**Exercise brief**:
Would you retype exactly the lines below, starting with the one that has "Where should I" and going on through the one that has "Task: Open the address bar history dropdown", with no pictures and nothing else?

**Stored items from a collection**:
Segment Open
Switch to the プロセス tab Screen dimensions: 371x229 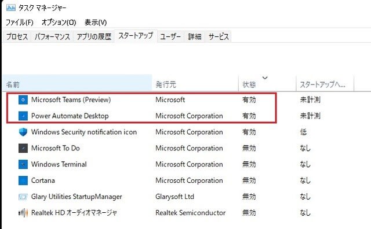(17, 36)
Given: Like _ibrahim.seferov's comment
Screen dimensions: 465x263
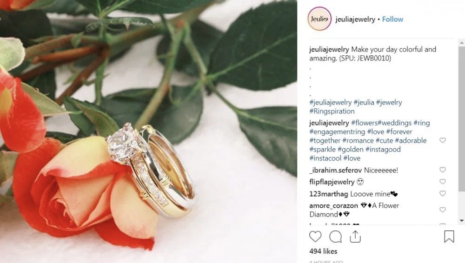Looking at the screenshot, I should pyautogui.click(x=443, y=170).
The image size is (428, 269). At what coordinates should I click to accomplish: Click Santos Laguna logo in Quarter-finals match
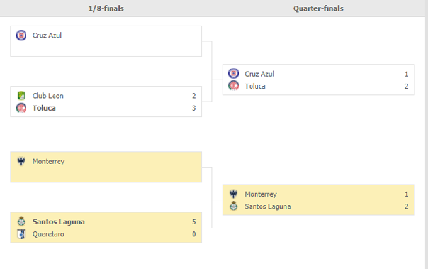point(234,206)
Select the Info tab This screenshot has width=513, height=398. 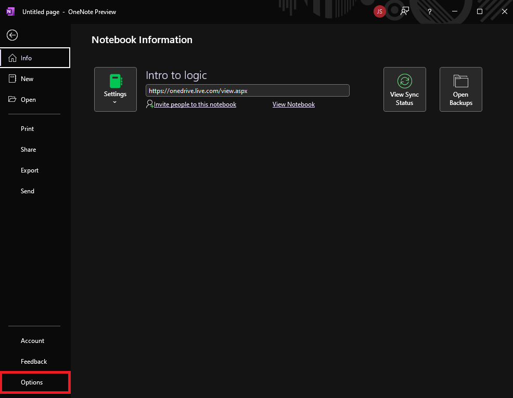(x=35, y=58)
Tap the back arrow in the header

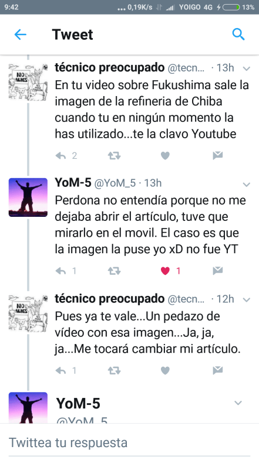pos(21,35)
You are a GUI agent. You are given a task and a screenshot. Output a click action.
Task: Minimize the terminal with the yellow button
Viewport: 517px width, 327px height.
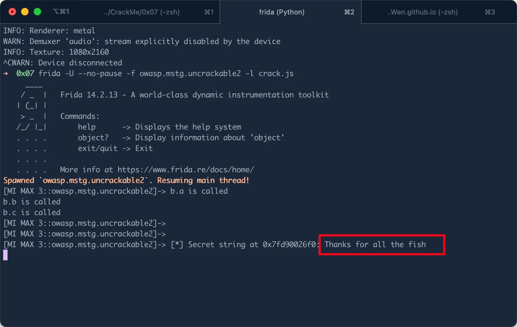(x=25, y=12)
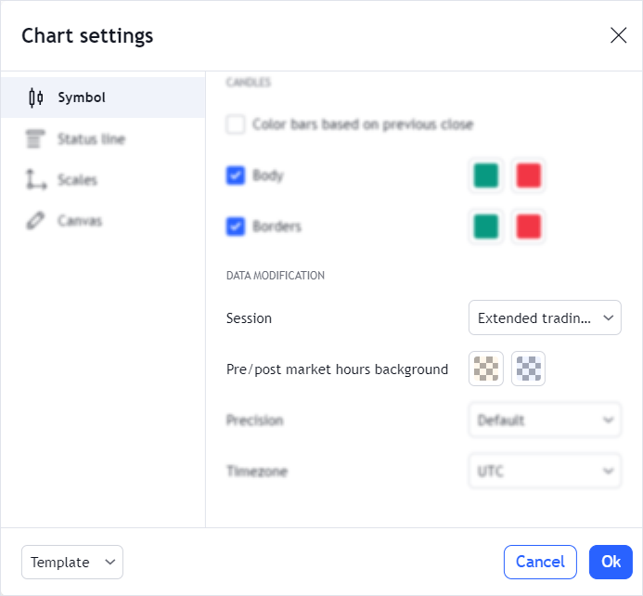Pick the green Body color swatch
Screen dimensions: 643x596
[x=486, y=175]
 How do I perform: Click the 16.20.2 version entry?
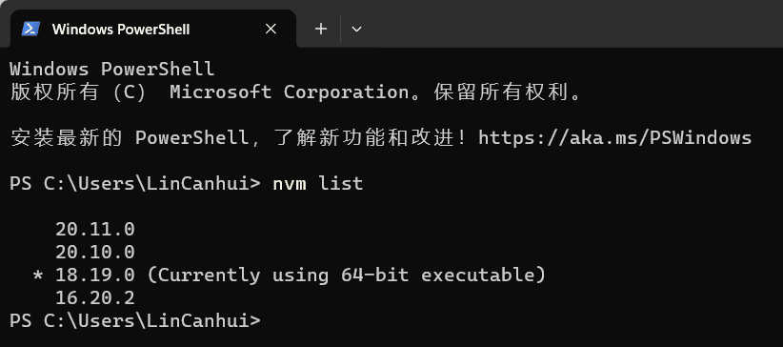click(x=95, y=298)
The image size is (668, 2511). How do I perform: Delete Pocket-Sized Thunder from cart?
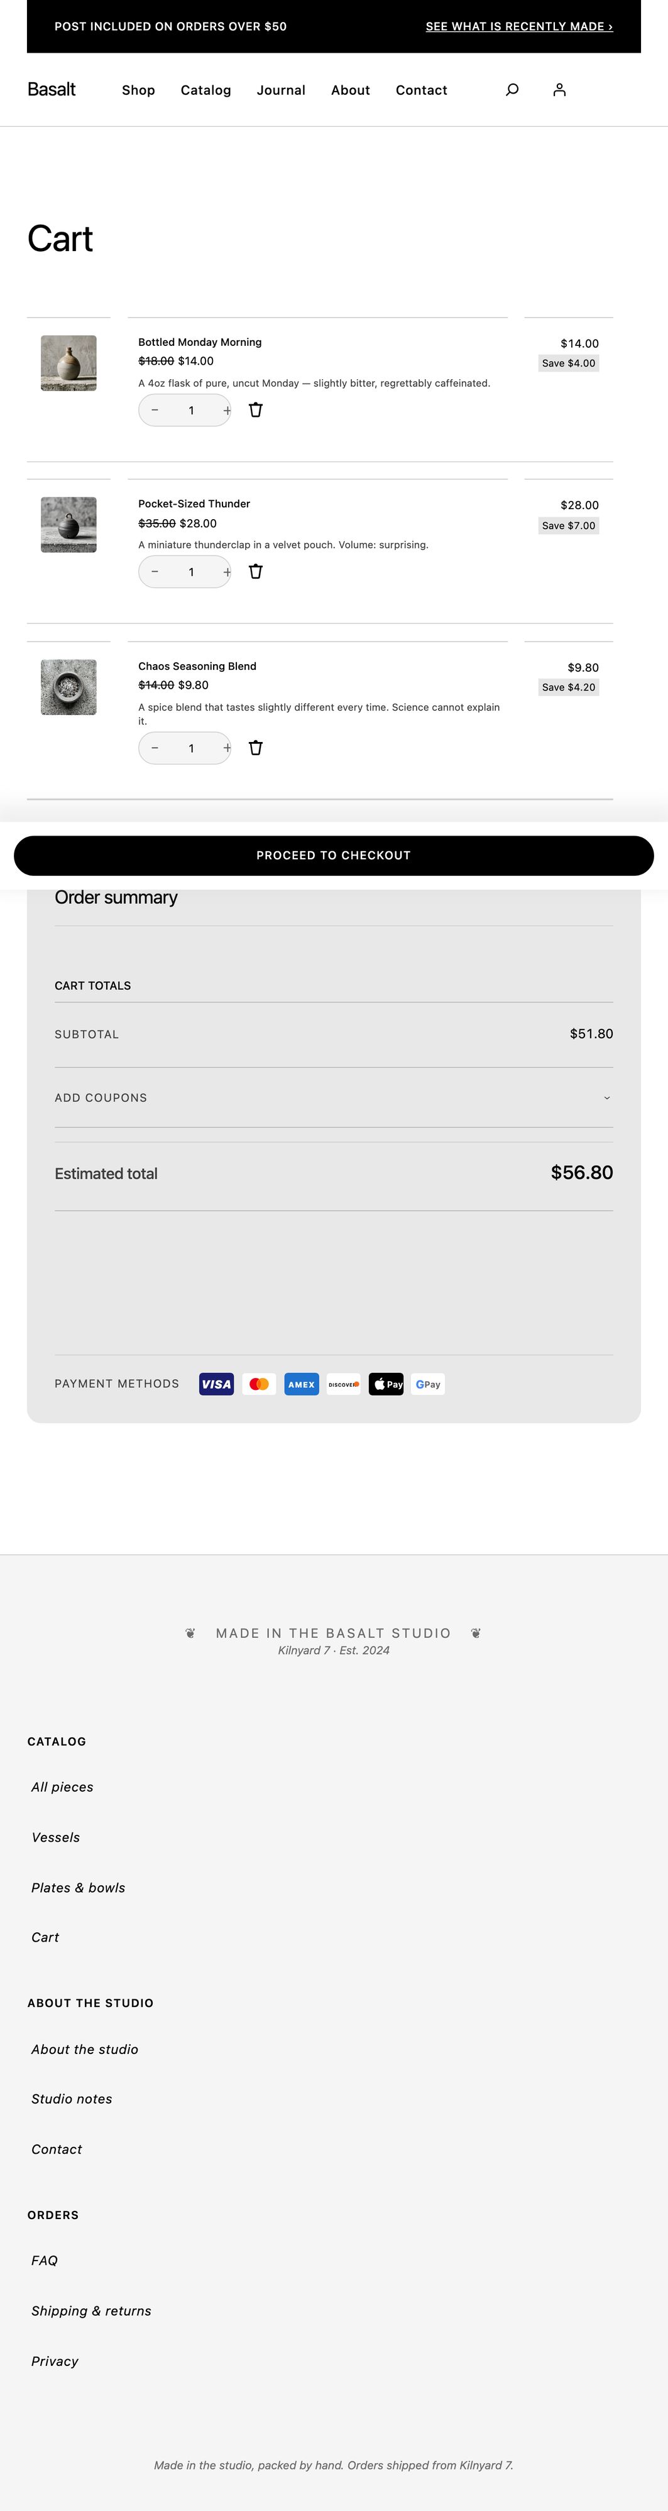coord(255,572)
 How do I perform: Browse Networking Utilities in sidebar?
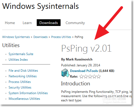coord(23,76)
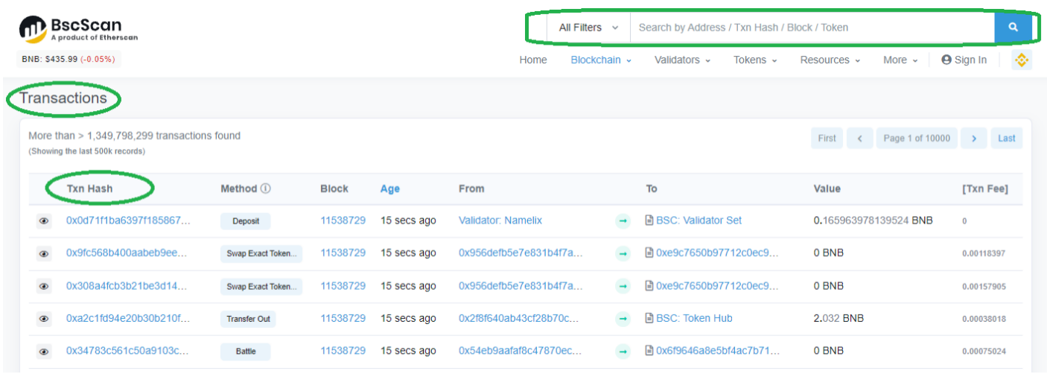
Task: Click the previous page chevron button
Action: (859, 139)
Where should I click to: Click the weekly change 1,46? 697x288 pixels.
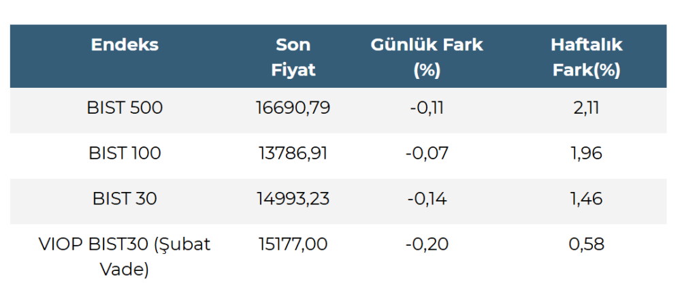[x=587, y=199]
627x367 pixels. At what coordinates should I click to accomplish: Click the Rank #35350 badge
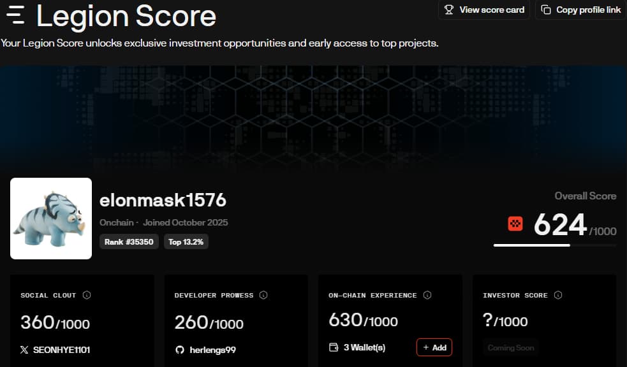click(x=129, y=242)
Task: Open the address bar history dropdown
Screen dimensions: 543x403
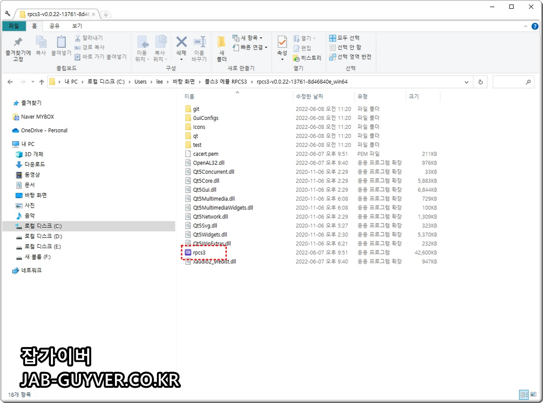Action: [466, 82]
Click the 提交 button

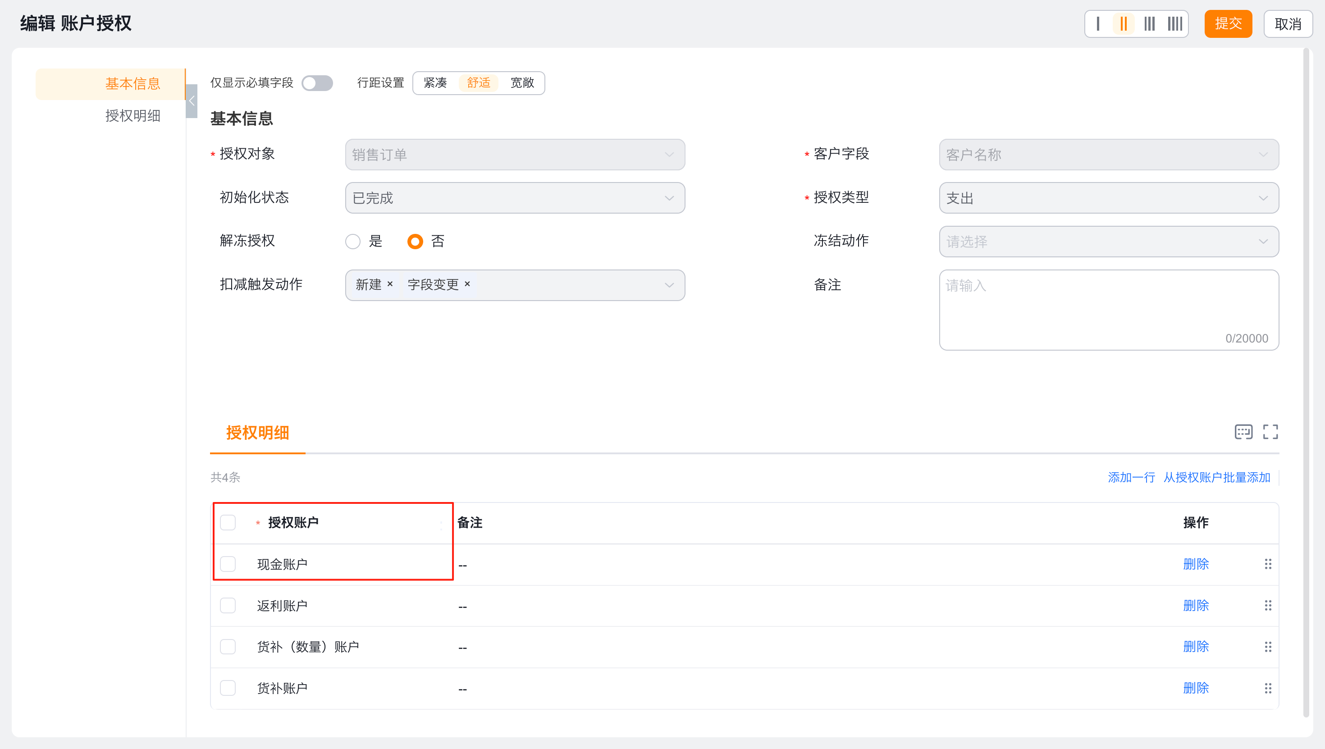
Segment Closed
**Result of this exercise**:
Where should I click to: Click the weekly change 1,46? 697x288 pixels.
[x=587, y=199]
627x367 pixels. At what coordinates should I click to accomplish: Click the Rank #35350 badge
click(x=129, y=242)
Task: Open the address bar history dropdown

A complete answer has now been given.